In November 2024, Anthropic released the Model Context Protocol (MCP), an open standard designed for building agentic systems. That gave us the structure we needed to try building an agent that could observe, make decisions, take actions, and ideally get better over time.
We needed a clear, self-contained use case, so we picked chess.
Why Chess?
We weren’t trying to build a world-class player. Chess just gave us a neat sandbox to work in: clear rules, visible outcomes, and no messy edge cases to deal with. It let us focus on the actual architecture of the agent, without getting bogged down in unpredictability.
We ended up building the Fuzzy Labs Chess Agent. It used MCP to manage the control loop, and Claude as the language model. The big question: could the model actually play chess – not just pick moves from a list, but reason about the board and decide what to do?
How It Worked
Claude already knows a fair bit about chess thanks to its training data, but it can’t take actions on its own. So we built a set of eight tools and exposed them via an MCP server. These tools could:
- Start a new game (
create_game
) - Log in to Lichess (
log_in
) - Check the board state (
get_board_status
) - Make moves (
make_move
) - ...and so on.
With those in place, Claude was able to log into Lichess, kick off a game, watch it play out, and make its own moves in response.
It wasn’t all smooth sailing – we ran into a few bugs, including formatting hiccups and moments where the model forgot which side it was playing. But it learned and improved, and eventually managed to complete an entire game on its own.
What We Learned
Built-in chess smarts – Claude’s pre-training gave it a decent baseline understanding of the game. Handy for getting started.
MCP keeps things organised – Having a clear loop structure made the agent behave in a more consistent, predictable way than you’d get from a one-off chatbot prompt.
Tools = grounded reasoning – Giving the agent real-time access to the board meant its decisions were based on facts, not guesses.
Token costs add up fast – Each loop involved a lot of context, which burned through tokens quicker than expected. Something to watch if you’re planning production use.

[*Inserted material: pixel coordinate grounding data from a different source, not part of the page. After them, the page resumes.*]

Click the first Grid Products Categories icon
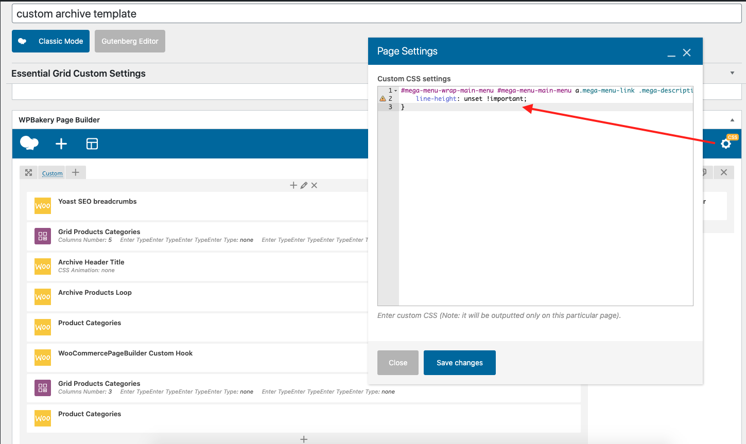 43,236
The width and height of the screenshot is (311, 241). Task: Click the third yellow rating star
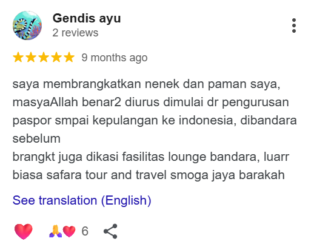[44, 57]
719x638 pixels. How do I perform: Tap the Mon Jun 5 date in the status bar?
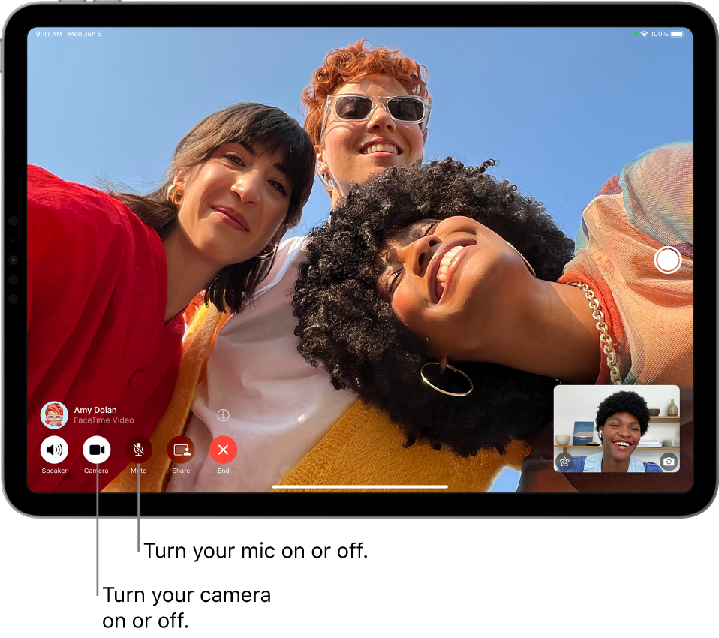click(x=85, y=35)
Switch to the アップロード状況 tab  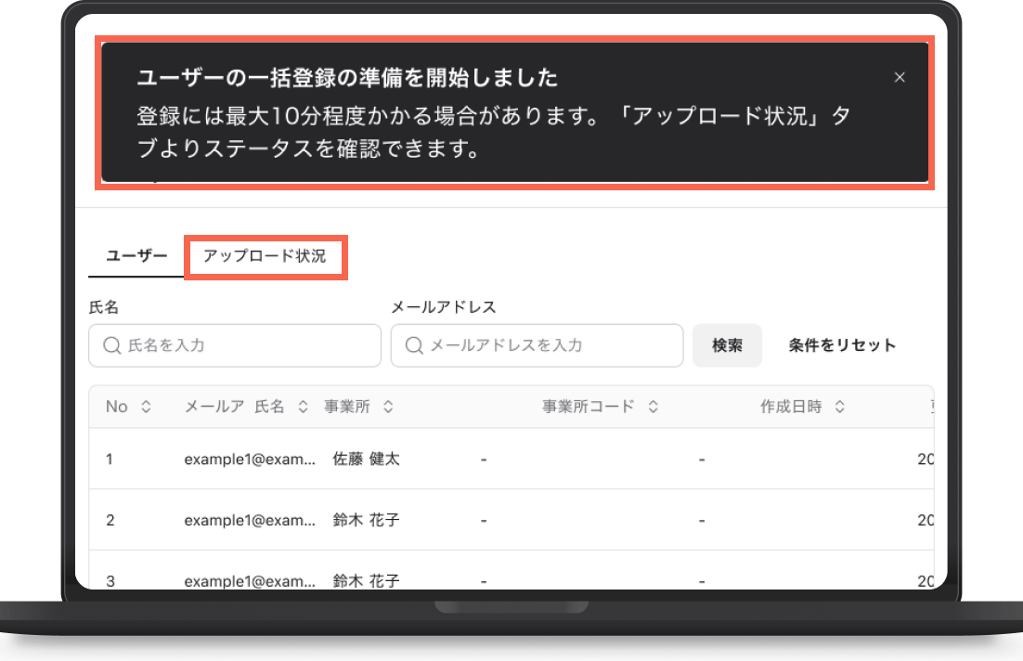(x=265, y=256)
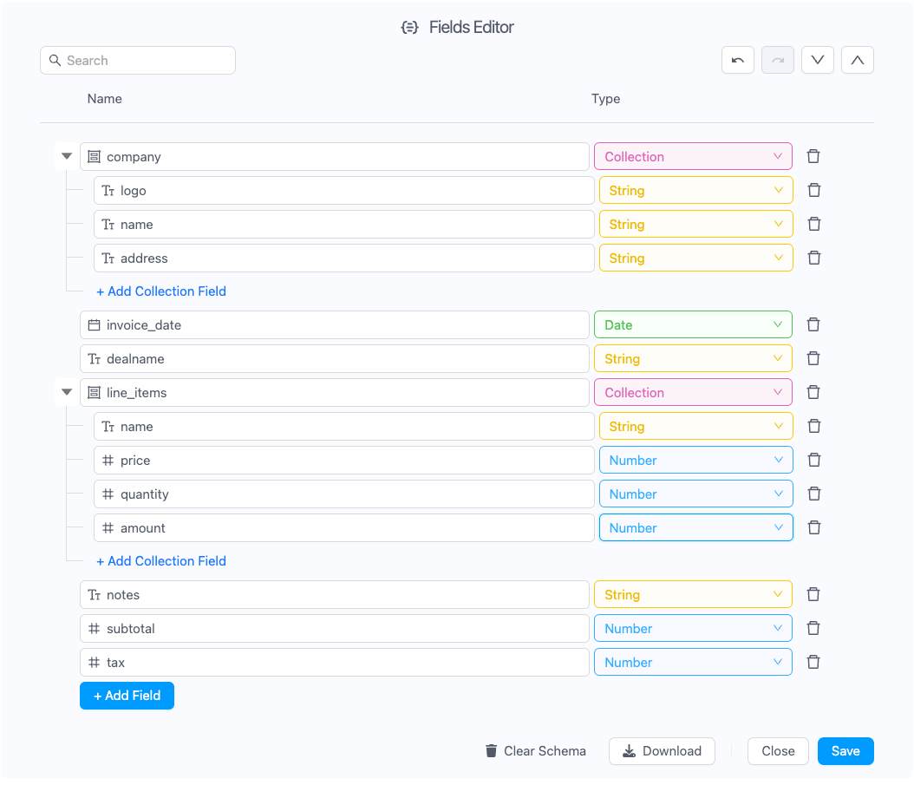The image size is (914, 785).
Task: Open the invoice_date Date type dropdown
Action: tap(692, 325)
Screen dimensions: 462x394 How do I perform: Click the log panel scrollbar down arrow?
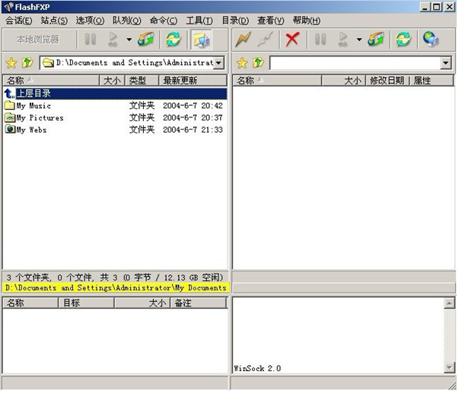(449, 368)
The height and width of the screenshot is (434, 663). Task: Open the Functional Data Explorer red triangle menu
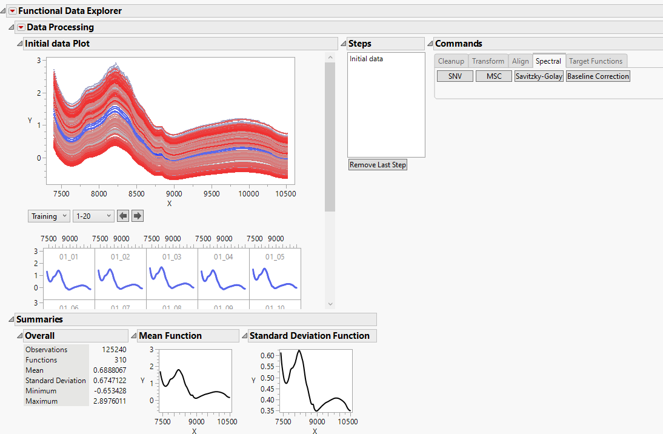click(12, 10)

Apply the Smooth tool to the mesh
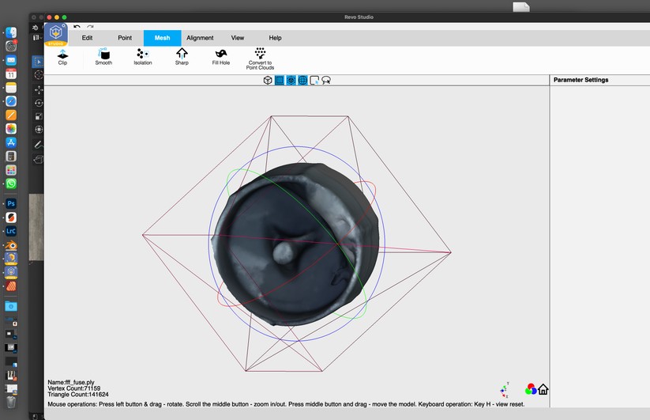click(x=103, y=55)
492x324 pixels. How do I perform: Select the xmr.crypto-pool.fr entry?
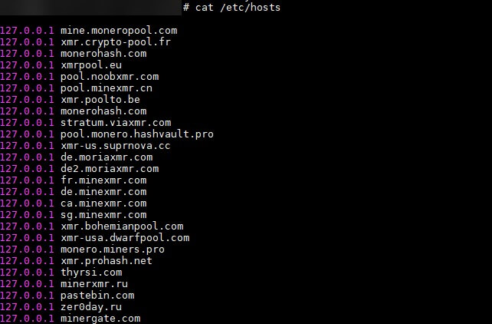coord(116,42)
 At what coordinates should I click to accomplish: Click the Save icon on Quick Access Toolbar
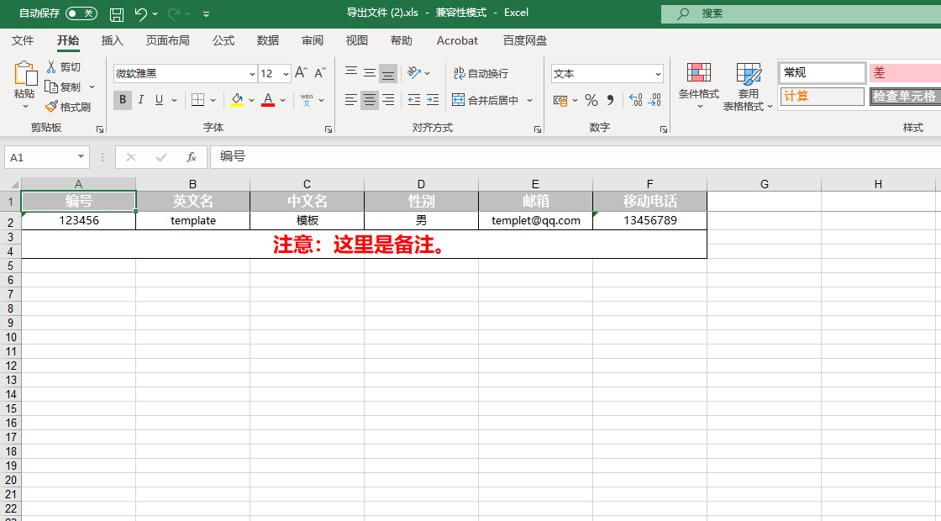[x=116, y=13]
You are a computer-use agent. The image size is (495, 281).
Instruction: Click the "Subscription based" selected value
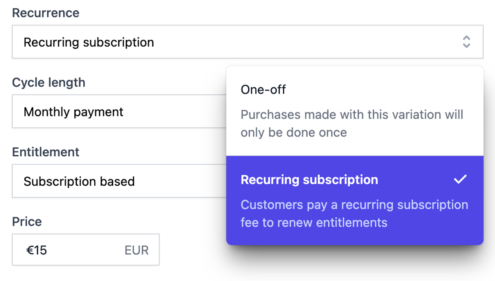pyautogui.click(x=79, y=181)
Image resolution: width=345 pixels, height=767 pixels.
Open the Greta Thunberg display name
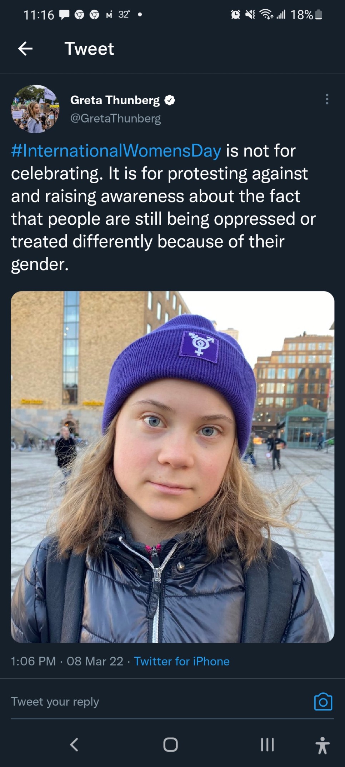click(x=115, y=100)

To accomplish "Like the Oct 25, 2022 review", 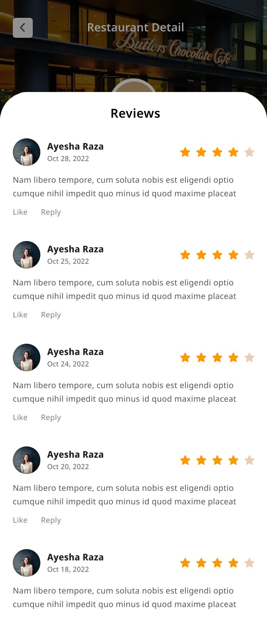I will click(20, 315).
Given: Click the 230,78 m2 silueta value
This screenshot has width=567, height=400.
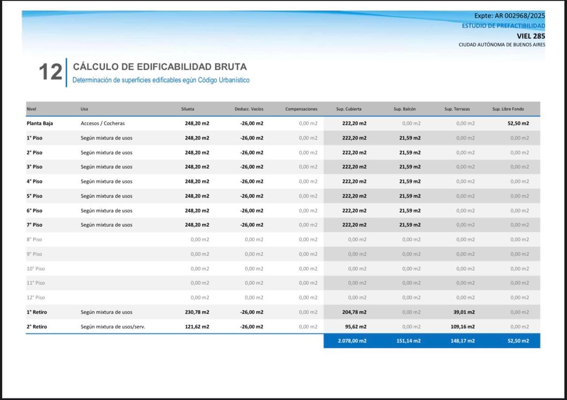Looking at the screenshot, I should (197, 312).
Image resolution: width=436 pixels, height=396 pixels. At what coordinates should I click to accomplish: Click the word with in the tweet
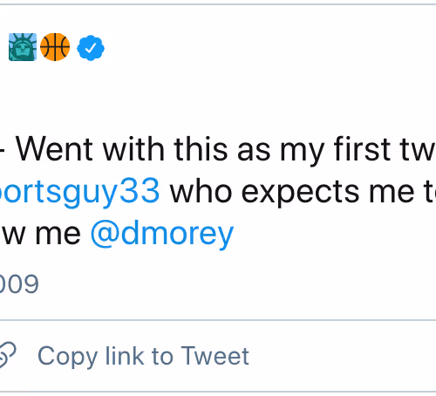(134, 149)
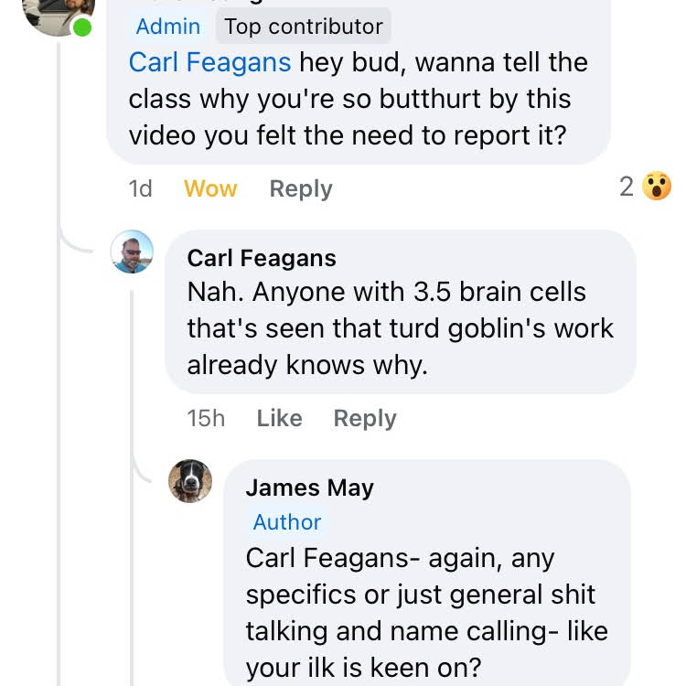The width and height of the screenshot is (686, 686).
Task: Click the 15h timestamp
Action: coord(206,419)
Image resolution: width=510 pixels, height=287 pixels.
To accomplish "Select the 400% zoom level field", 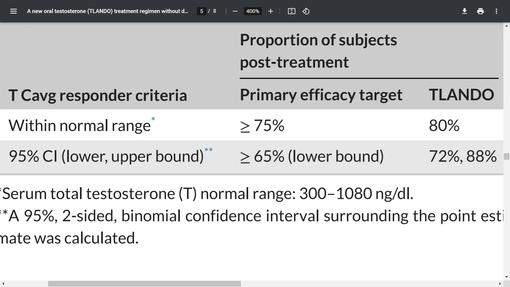I will click(253, 11).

Tools raise new questions – Giving the agent access to things like logins and gameplay means thinking seriously about trust, control, and safety.
Third-party servers can be a security risk - community-built MCP servers are becoming commonplace which presents a threat vector for malicious code injection. If using a third-party MCP server it’s important to check the validity of the repository and potentially do a code review yourself to check for any malicious code or unintended effects.
What’s Next?
This was a quick experiment – we built the whole thing in a day – but it surfaced a lot of good questions for future work:
- How do we measure how “good” an agent is?
- Can we make it faster and cheaper to run?
- What does safe, scalable access control look like?
We’ll be digging into those next, applying what we’ve learned to more complex and realistic problems.
This chess project was just a starting point – a way to test ideas and get a feel for how these systems behave in the wild. More to come.